(WORK INSTRUCTIONS):
(a) Translate this sentence from the op-ed on wind, solar, and nuclear power into Spanish: "Some proposed new plants are being canceled by utilities as costs double and even triple."
(b) Please return verbatim the stretch of the records below from the line that contains "Describe the element" through the line that contains "Find the location of a particular element.", including both of those lines. Leave the pictures out of your answer.

We don't have to suffer for art or energy.
See below.
Op/Ed by Scott D. Portzline, Security Consultant to Three Mile Island Alert
Op/Ed 3/22/2010
The good news for energy reliability is that wind and solar are stealing the show. Just
last week, the North American Electrical Reliability Corporation testified to the
Nuclear Regulatory Commission (NRC) that over the next 10 years 260,000
megawatts of new nameplate electrical capacity will be added. A whopping 96% of
that will come from wind and solar. The NRC was told they might have to back down
some of their nuclear plants during off-peak loads because of new wind-powered
generation.
The claim by former NRC Commissioner Forrest J. Remick that nuclear power is "the
most cost-effective way to boost capacity while meeting climate change goals" is
hardly the truth. (Allentown Morning Call, Your View, 3/22/2010) The so-called
nuclear renaissance is already on "life support" with taxpayer loans. Some proposed
new plants are being canceled by utilities as costs double and even triple. Ratepayers
in Florida are already paying for new nuclear plants that haven't even begun
construction let alone generate a watt.

(SUPPLIED ENTRIES):
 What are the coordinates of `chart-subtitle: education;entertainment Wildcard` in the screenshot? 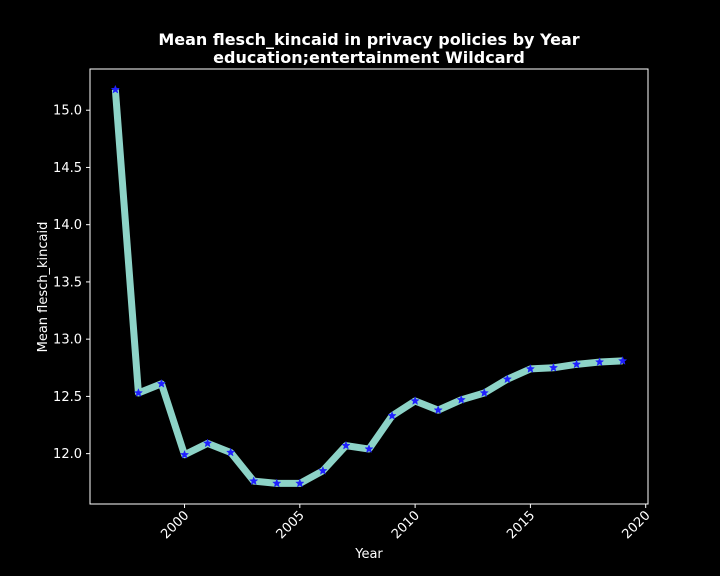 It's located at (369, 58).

* * *

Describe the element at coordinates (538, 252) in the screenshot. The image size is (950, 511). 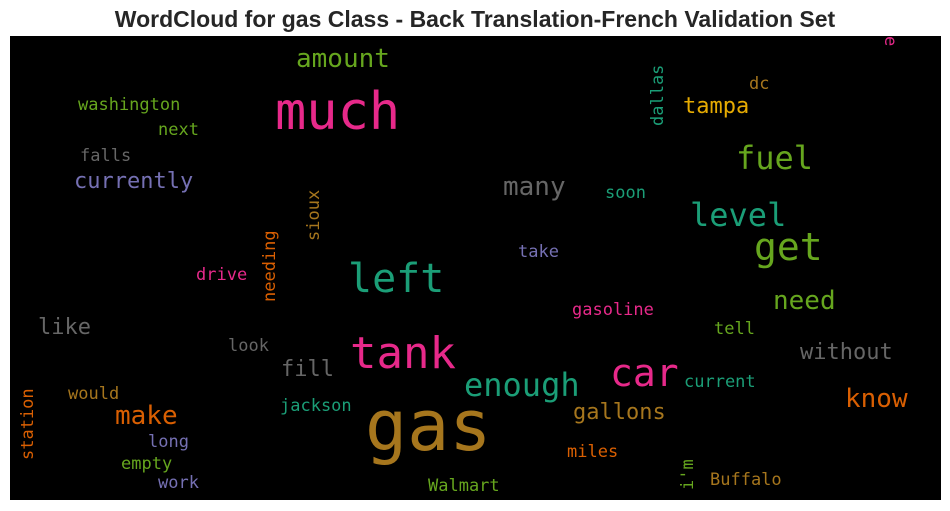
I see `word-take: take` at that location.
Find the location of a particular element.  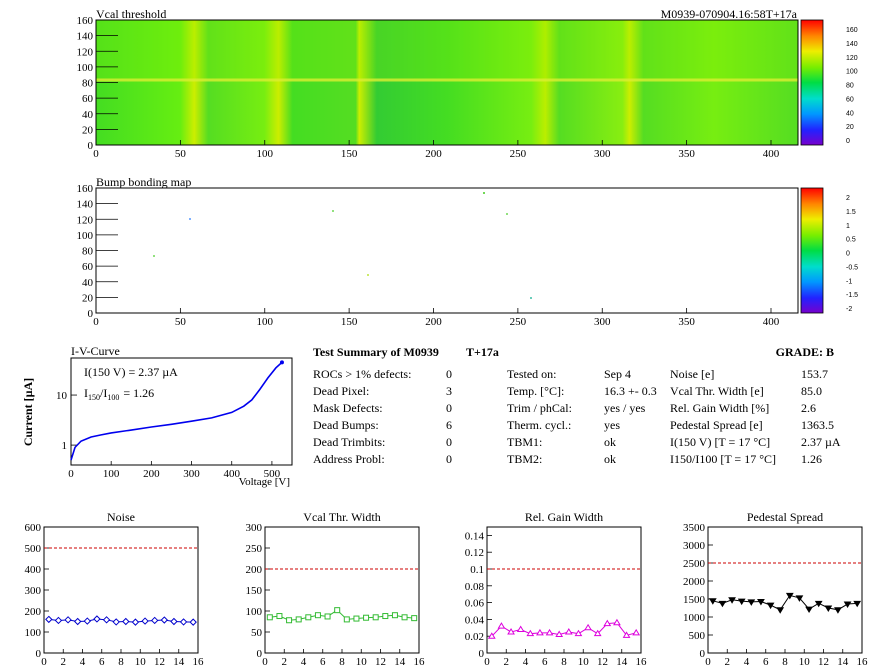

...

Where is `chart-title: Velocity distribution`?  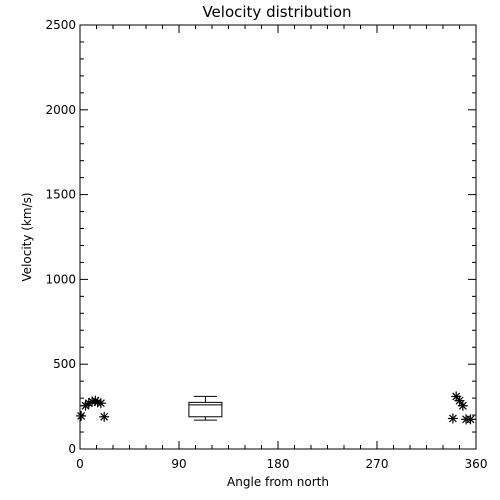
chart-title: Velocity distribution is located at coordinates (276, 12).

(OUTPUTS BY TASK):
(a) Algunas nuevas plantas propuestas están siendo canceladas por las empresas de servicios públicos a medida que los costos se duplican e incluso se triplican.

(b)
Describe the element at coordinates (538, 252) in the screenshot. The image size is (950, 511). 
I see `word-take: take` at that location.
Find the location of a particular element.  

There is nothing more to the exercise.